Roseanna Sonnenberg, 6/10/21

Many of Li Juan’s works are based on her personal experiences. This piece tells us about an extremely tough winter, that lasted five months. It shows how resilient and resourceful the writer was: what she ate and what she did – within a small, isolated world: the four walls of her house and garden.

I liked the piece because firstly, it is set within a context that is understandable. We may have experienced an incident of extreme weather or heard about it on the news too. However, this story also reveals hardships beyond this comprehension – imagine eating a spindle, for example. This was so startling, I had to read the sentence twice to make sure I’d understood it right.

Secondly, the question of where the writer’s stepfather had buried the turnips provided the piece with a sense of mystery and a hope that they would be found. It also acted as a thread for the story – the turnips were there at the beginning, middle and end. Plus, what seemed so important during the winter (finding the turnips) became something of an  afterthought once the hard times had ended and life had moved on.
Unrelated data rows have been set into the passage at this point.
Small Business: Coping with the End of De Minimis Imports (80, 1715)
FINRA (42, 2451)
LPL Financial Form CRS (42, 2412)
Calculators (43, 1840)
Again, this too seems relatable: what seems so intensely important today is but a footnote tomorrow.

I would recommend the piece because it provides the reader with a window into history. Before I read it, I knew nothing about the Winter of 2009. The writer’s memories inspired me to delve further into the time so I could learn more about it: the geography and the wider historical context of the event.

Plus it is a human story, told with a sense of humour in difficult times – for example, how the stepdaughter communicated with her stepfather once he’d had a stroke; and how her mother wasn’t pleased at her daughter’s efforts to preserve the motorbike.

Overall, the piece allows us to observe, understand and learn about a really difficult time – and come out the other side of it. Comprehensible, historical, geographical and human.  All rolled into one.